I just couldn’t get past that big butterscotch nose, I guess. That said, this is a solid gateway single malt, especially if you’re into butterscotch. I’d recommend serving it a highball with plenty of ice and fizzy water to help that butterscotch turn creamier toward toffee and caramel though.

5. GlenAllachie Aged 15 Years — Taste 4

GlenAllachie 15
The GlenAllachie Distillers Co Limited

ABV: 46%

Average Price: $99

The Whisky:

This Speyside single malt is aged in ex-Oloroso and Pedro Ximenez sherry casks for, you guessed it, 15 years. Those barrels are selected for their distinct flavor profile and vatted, proofed, and bottled without filtering.

Bottom Line:

This was pretty nice overall but stayed a little one-note with the apple vibe. Don’t get me wrong, it’s amazingly drinkable but not very arresting for your senses.

4. Bruichladdich Bere Barley 2011 Aged 10 Years — Taste 1

Bruichladdich Bere Barley 2011
Rémy Cointreau

ABV: 50%

Average Price: $93

The Whisky:

The whisky in the bottle is hewn from Bere Barley grown up on the Orkney Islands by five different farmers for Bruichladdich. That grain is sent to Islay where the team at Bruichladdich creates this one-of-a-kind whisky after aging the hot juice for 10 years on the wind-swept island.

Bottom Line:

Again, this was really nice overall. It had a twinge of graininess that felt “young” but not off-putting by any stretch. Still, I’d likely use this more for cocktails than sipping.

3. Speyburn Arranta Casks — Taste 6

Speyburn Arranta
Inver House Distillers

ABV: 46%

Average Price: $45

The Whisky:

Arranta translates to “bold” and this whisky leans into that. The juice is aged for an undisclosed amount of time in first-fill ex-bourbon casks (that means this whisky was the first thing to go into those casks after they were emptied of bourbon). Those barrels were then vatted, proofed, and bottled without filtration.

Bottom Line:

This was really good. It wasn’t one-note but it was dialed into a clear flavor profile. It was also just really easy to drink. This feels like both a good on the rocks pour and a great cocktail base.

2. The Balvenie PortWood Aged 21 Years — Taste 3

William Grant & Sons

ABV: 47.6%

Average Price: $270

The Whisky:

This masterfully crafted expression from The Balvenie takes some serious time. The whisky is initially aged for 21 years in ex-bourbon casks. It’s then transferred to small port pipes, which held port in Portugal for 30 long years. That’s a long, long time, creating some very rare and well-seasoned oak. That whisky is then vatted in The Balvenie’s special old wooden tuns (large basins) for a spell before bottling as-is.

Bottom Line:

As I mentioned above, this is delicious. There’s really not much more to say. The only reason it’s not number is that it wasn’t quite as deep and nuanced as the next pour but only by a microscopic hair.

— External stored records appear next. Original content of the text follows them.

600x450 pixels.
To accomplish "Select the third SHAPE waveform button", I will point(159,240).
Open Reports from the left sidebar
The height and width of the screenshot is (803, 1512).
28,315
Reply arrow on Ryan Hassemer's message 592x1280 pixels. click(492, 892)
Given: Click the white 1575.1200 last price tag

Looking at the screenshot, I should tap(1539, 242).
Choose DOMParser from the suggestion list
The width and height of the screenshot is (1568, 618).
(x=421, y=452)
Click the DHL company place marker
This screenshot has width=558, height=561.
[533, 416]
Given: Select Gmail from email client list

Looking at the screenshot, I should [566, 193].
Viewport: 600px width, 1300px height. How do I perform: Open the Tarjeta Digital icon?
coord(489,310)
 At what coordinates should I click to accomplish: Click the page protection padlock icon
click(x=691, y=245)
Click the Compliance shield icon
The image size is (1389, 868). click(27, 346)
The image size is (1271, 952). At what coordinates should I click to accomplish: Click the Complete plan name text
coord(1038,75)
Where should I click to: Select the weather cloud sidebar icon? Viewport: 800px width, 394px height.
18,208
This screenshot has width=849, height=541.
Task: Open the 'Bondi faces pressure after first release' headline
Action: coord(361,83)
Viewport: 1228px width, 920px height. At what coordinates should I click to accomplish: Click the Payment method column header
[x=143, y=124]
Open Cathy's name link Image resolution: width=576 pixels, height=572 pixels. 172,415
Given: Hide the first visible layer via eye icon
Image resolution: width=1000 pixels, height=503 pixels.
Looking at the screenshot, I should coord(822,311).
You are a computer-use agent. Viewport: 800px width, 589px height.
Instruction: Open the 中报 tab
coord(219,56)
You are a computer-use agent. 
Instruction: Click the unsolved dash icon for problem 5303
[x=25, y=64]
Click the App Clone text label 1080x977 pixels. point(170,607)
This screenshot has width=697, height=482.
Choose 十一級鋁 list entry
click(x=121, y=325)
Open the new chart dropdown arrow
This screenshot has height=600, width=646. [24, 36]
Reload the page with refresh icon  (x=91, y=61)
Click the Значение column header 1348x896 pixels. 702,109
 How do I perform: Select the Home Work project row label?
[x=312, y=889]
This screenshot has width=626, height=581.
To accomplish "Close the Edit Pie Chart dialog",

1. The GlenDronach Cask Strength Batch 10 — Taste 2

GlenDronach Batch 10
Brown-Forman

ABV: 58.6%

Average Price: $220

The Whisky:

The 10th release from the most-beloved The GlenDronach Cask Strength series is another instant classic. The juice in the bottle is blended by Dr. Rachel Barrie from whisky aged in Pedro Ximénez and Oloroso sherry casks. The whisky is then vatted and bottled as-is with no fussing.

Bottom Line:

This is the bottle you want to hunt down. It was just released in the U.S. in June, so you might be able to find some out there. Trust me, it’s worth it for a great Scotch whisky experience with something unique and delicious.

Part 3: Final Thoughts

Unpeated Scotch Blind
Zach Johnston

Overall, this was a good tasting. All of these whiskies had their virtues and there were no losers. If you come across any of these bottles, you’ll be in good shape.

All of that said, the top two are the truly special bottles. The Balvenie PortWood 21 is magic in its own way. The GlenDronach Batch 10 is about as perfect as single malt can get. Both deserve a prominent spot on your bar cart. But if you have to pick only one, get The GlenDronach as it’s a limited edition one-off we won’t see again.